In a June 18, 2014 decision, the Commercial Court of Nanterre found that French pay-tv challenger beIN Sport had not committed unfair business practices by pricing its pay TV subscription at only 11€ per month.  France’s principal pay TV provider Canal + argued that beIN Sport had abused market rules by charging a price so low that it could never make profit.  Financed by the government of Qatar, beIN Sport had successfully bid for premium sports rights, and set a retail price for its specialized sports channel at an aggressively low price. Canal + argued that by accumulating massive losses, beIN Sport is “pursuing objectives that are totally foreign to those of a private economic operator,” and had therefore committed unfair business practices.

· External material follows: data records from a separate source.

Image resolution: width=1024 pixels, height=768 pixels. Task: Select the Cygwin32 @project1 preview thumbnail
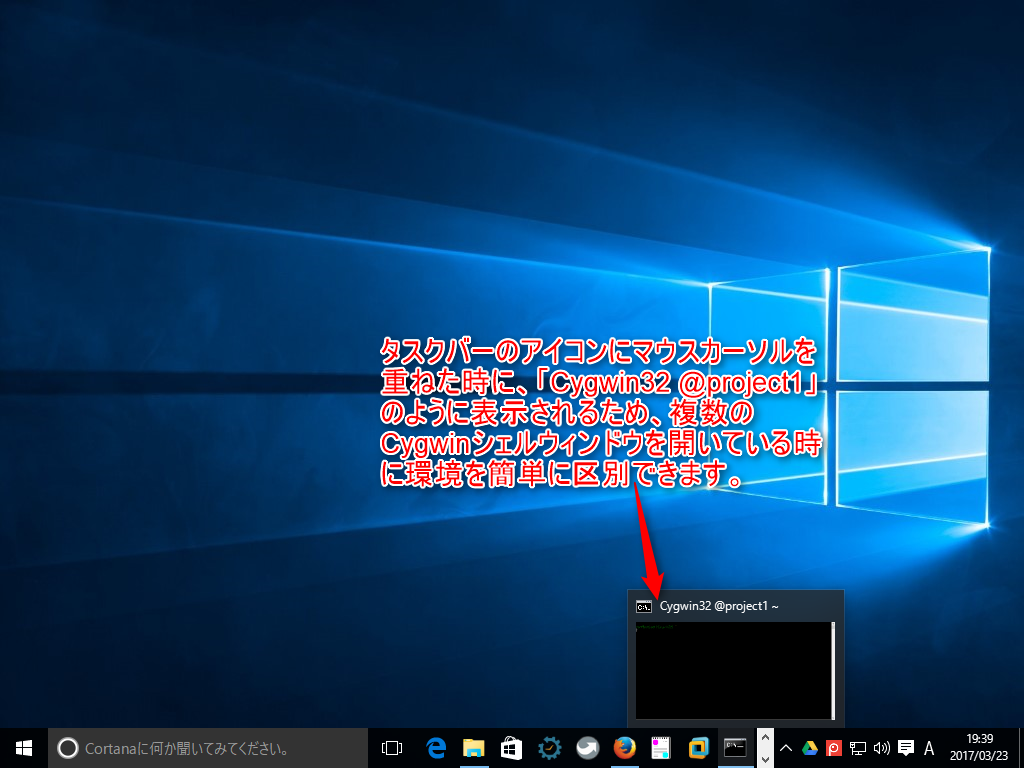pos(735,669)
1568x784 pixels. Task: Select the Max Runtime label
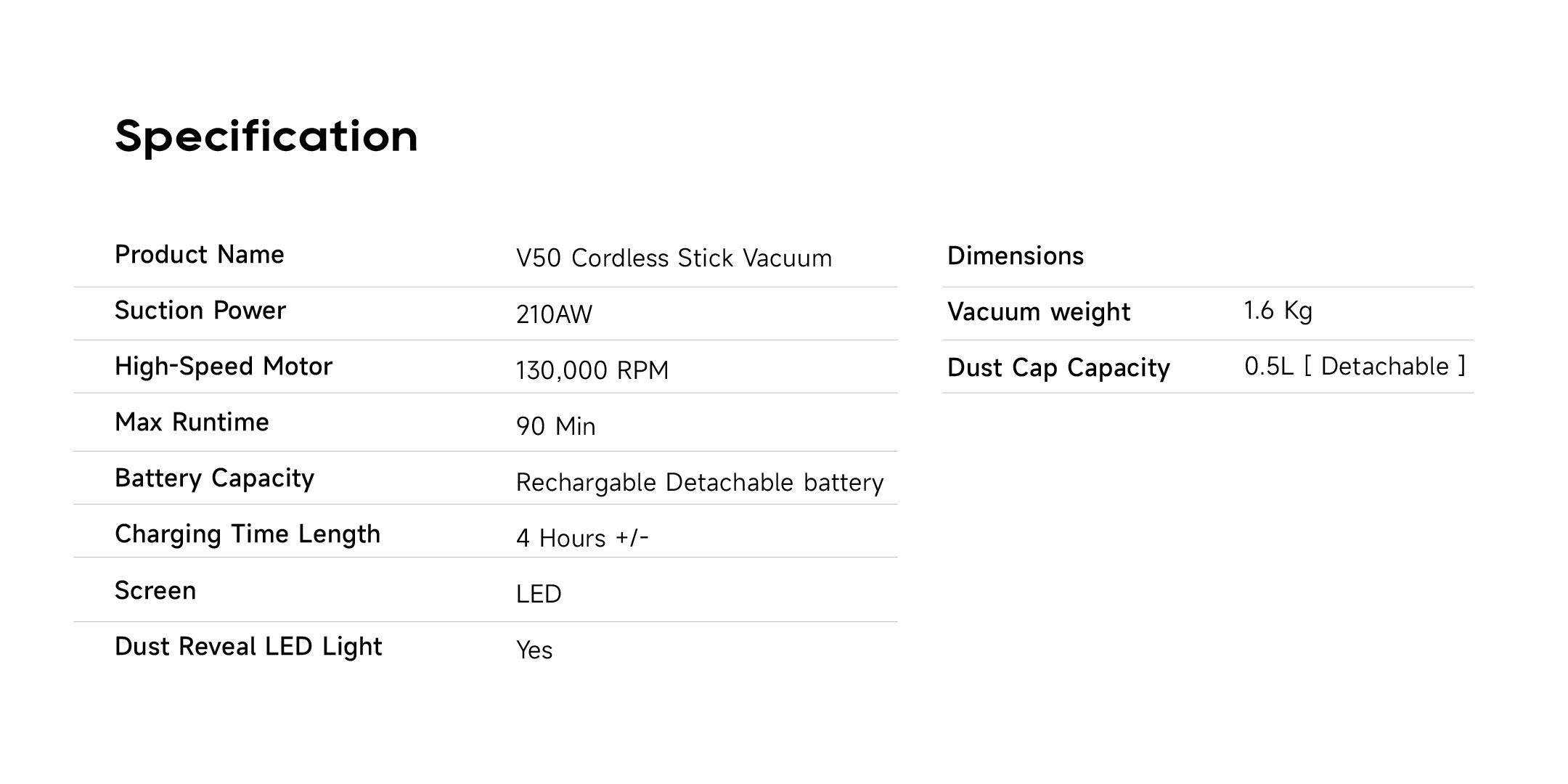(x=192, y=422)
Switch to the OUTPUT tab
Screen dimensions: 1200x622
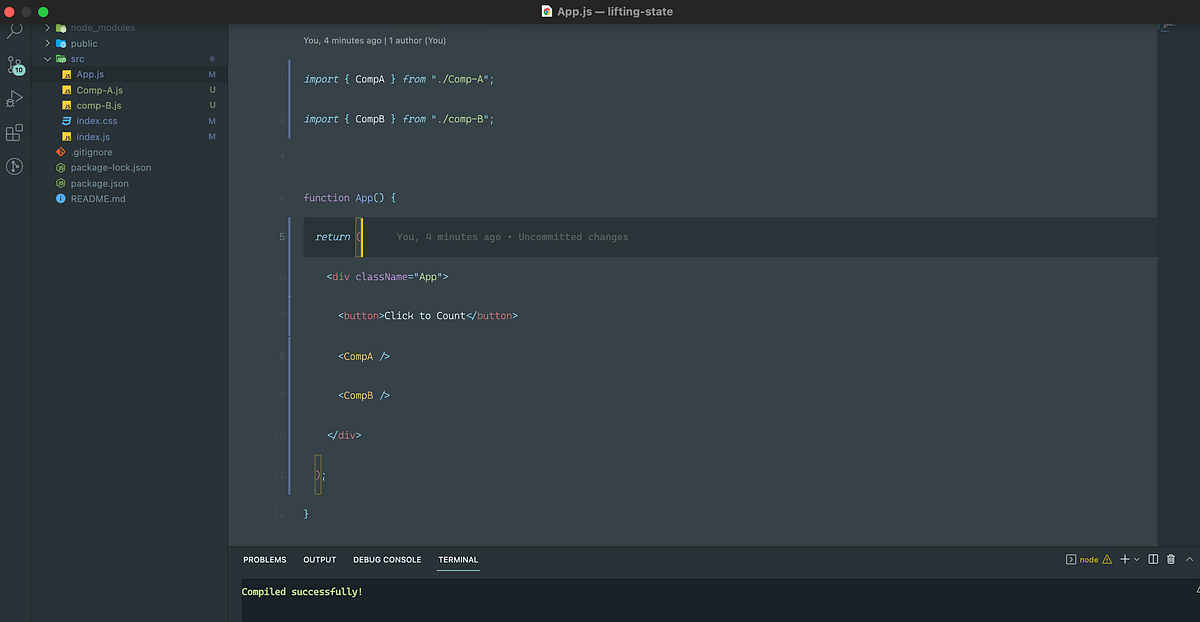pos(320,560)
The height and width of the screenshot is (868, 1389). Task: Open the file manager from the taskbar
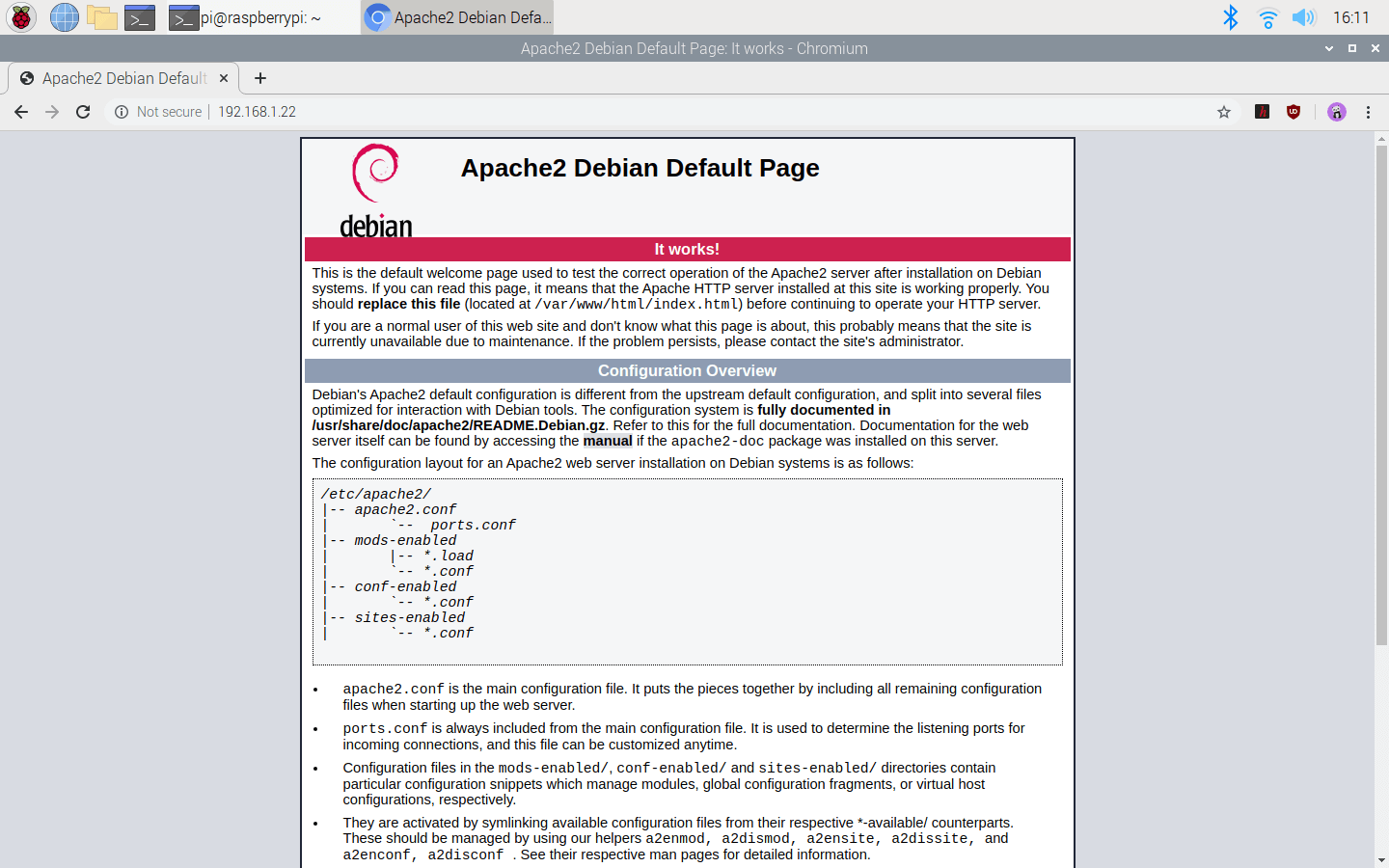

Canal + asked for €262 million in damages.

The Nanterre Commercial Court disagreed.  The court began by noting that beIN Sport does not occupy a dominant position, and that the provisions on abuse of dominance are therefore inapplicable.  The court noted that Canal+ must prove that beIN Sport had committed a “fault” under France’s general text on negligent or unfair practices.  Noting that some of Canal+’s own retail subscription offers were priced around 10€ per month, the court found that beIN Sport’s 11€ retail price was not “abnormally low compared to the market.” Moreover, the court found that Canal + cannot presume to know how beIN Sport’s offer might evolve in the future, particularly given the fast evolution in the broadcasting sector and the increasing global demand for premium sports events.  The court concluded that Canal + had not proven any “fault” committed by beIN Sport, and dismissed Canal +’s claims.

The commercial court is only a first level jurisdiction.  Canal + may appeal the decision before the Versailles Court of Appeals, who will hear the decide the case anew.